Reputation: 5
I read somewhere For noise removal use 4 level wavelet transformation. Could Anyone please make me understand how it really help ??
Upvotes: 0
Views: 227
Reputation: 15867
The basic idea is that the DWT for the "true" (noise free) image is sparse, i.e. most of the "image energy" is concentrated in a few isolated DWT bins, while the DWT of noise is noise as well - it's distributed more or less evenly among the DWT bins. And finding a few sparse peaks in a sea of noise is much easier than reconstructing a noisy image.

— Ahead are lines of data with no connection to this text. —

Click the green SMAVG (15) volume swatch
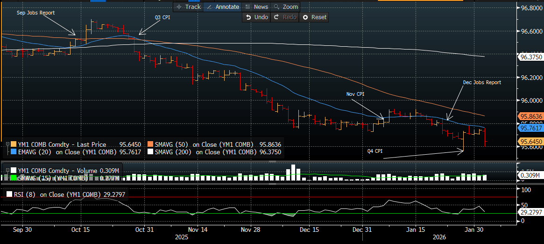The height and width of the screenshot is (244, 544). (x=13, y=178)
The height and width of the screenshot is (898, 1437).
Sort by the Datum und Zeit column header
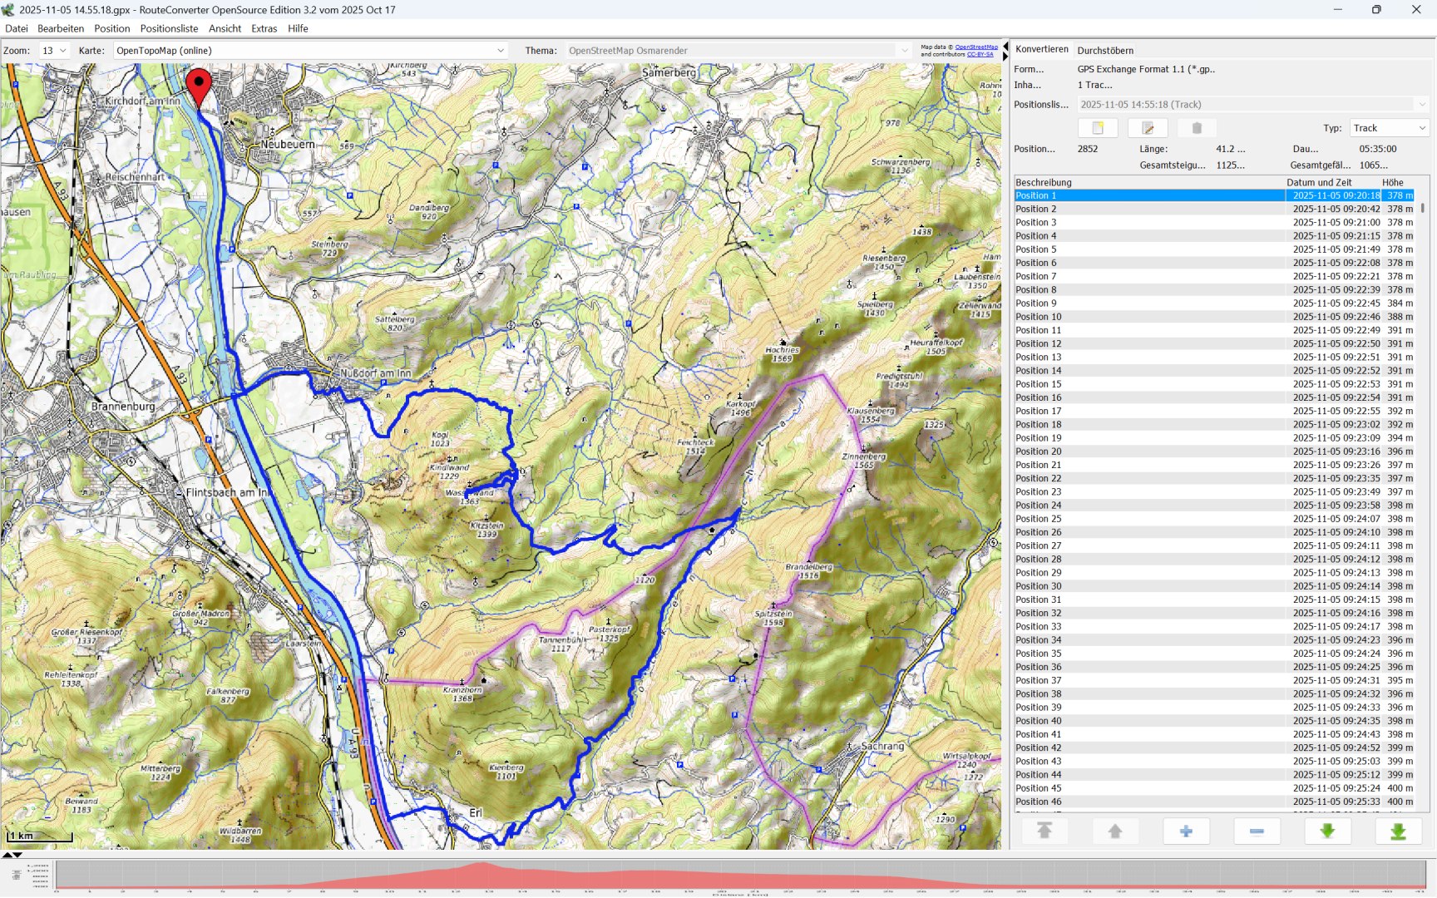1319,182
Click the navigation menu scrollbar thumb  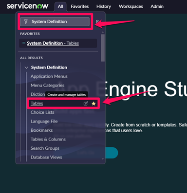tap(103, 48)
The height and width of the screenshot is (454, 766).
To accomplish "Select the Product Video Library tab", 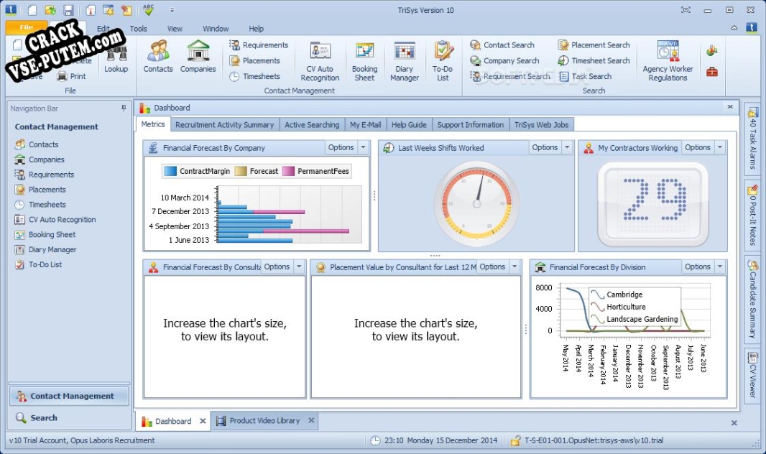I will [x=264, y=421].
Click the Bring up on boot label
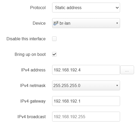This screenshot has width=139, height=127. (x=30, y=54)
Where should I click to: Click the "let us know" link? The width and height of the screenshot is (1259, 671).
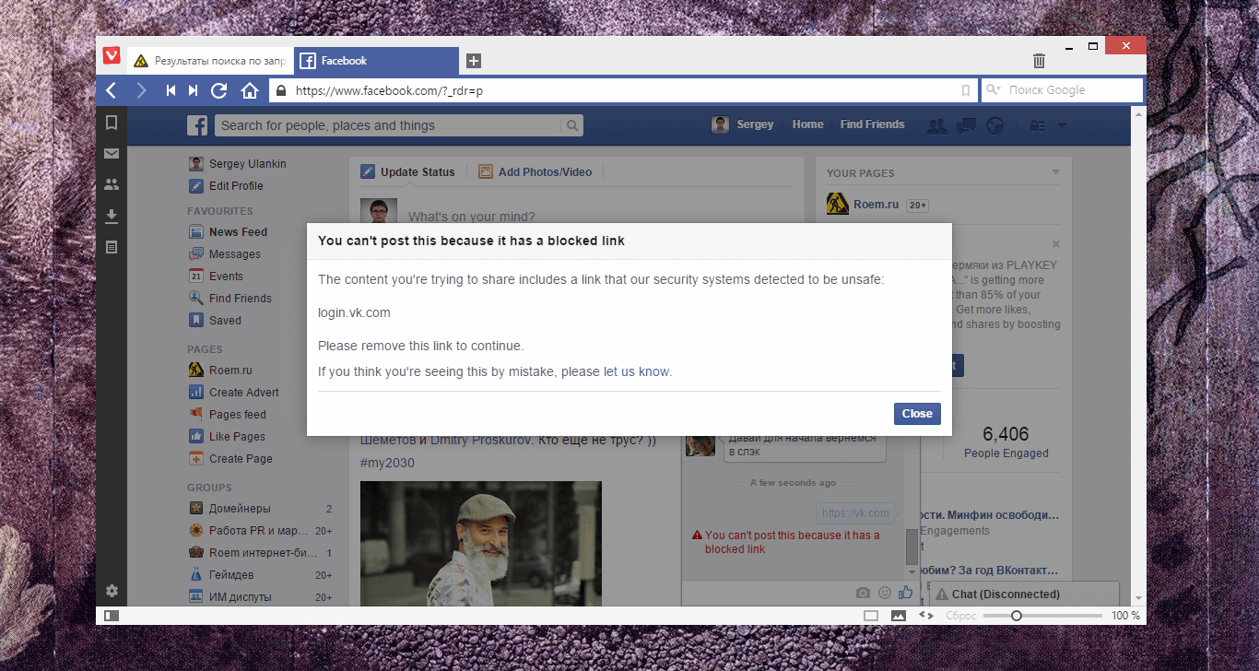636,371
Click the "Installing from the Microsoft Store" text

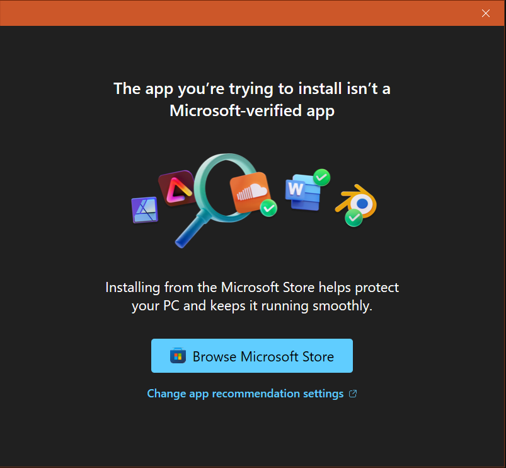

Here's a quick&dirty example to show the principle (Mathematica source code below). As you can see, the DWT (discrete wavelet transform) of the Lena image is mostly zero, the DWT of the noise image is more or less pure noise. The DWT of lena + noise is the sum of the two DWTs (i.e. DWT is a linear transform). Picking the largest N values in this DWT and reconstructing the image from those effectively removes the noise while preserving edges, but it also removes the structures that are not well represented by this specific wavelet (CDF), namely textures and diagonal edges:
Mathematica Code:
img = ImageResize[ExampleData[{"TestImage", "Lena"}], 256]
wf = CDFWavelet[];
noise = Image[
RandomVariate[NormalDistribution[], ImageDimensions[img]]*0.05 +
0.5];
noisyImg = Image[ImageData[img] + ImageData[noise] - 0.5];
Grid[
{
{Image[img, ImageSize -> 256], " DWT => ",
Image[WaveletImagePlot[DiscreteWaveletTransform[img, wf]],
ImageSize -> 256]},
{Image[noise, ImageSize -> 256], " DWT => ",
Image[WaveletImagePlot[DiscreteWaveletTransform[noise, wf]],
ImageSize -> 256]},
{Image[noisyImg, ImageSize -> 256], " DWT => ",
Image[WaveletImagePlot[DiscreteWaveletTransform[noisyImg, wf]],
ImageSize -> 256]},
{Image[noisyImg, ImageSize -> 256],
" Highest 5000 DWT coefficients => ",
Image[InverseWaveletTransform[
WaveletThreshold[
DiscreteWaveletTransform[noisyImg, wf], {"LargestCoefficients",
5000}]], ImageSize -> 256]}
}]
Upvotes: 1
Reputation: 1396
Wavelet transformation can help you in a similar way like Fourier transformation, by compression with reducing of quality, so some thin details and noise can disappear.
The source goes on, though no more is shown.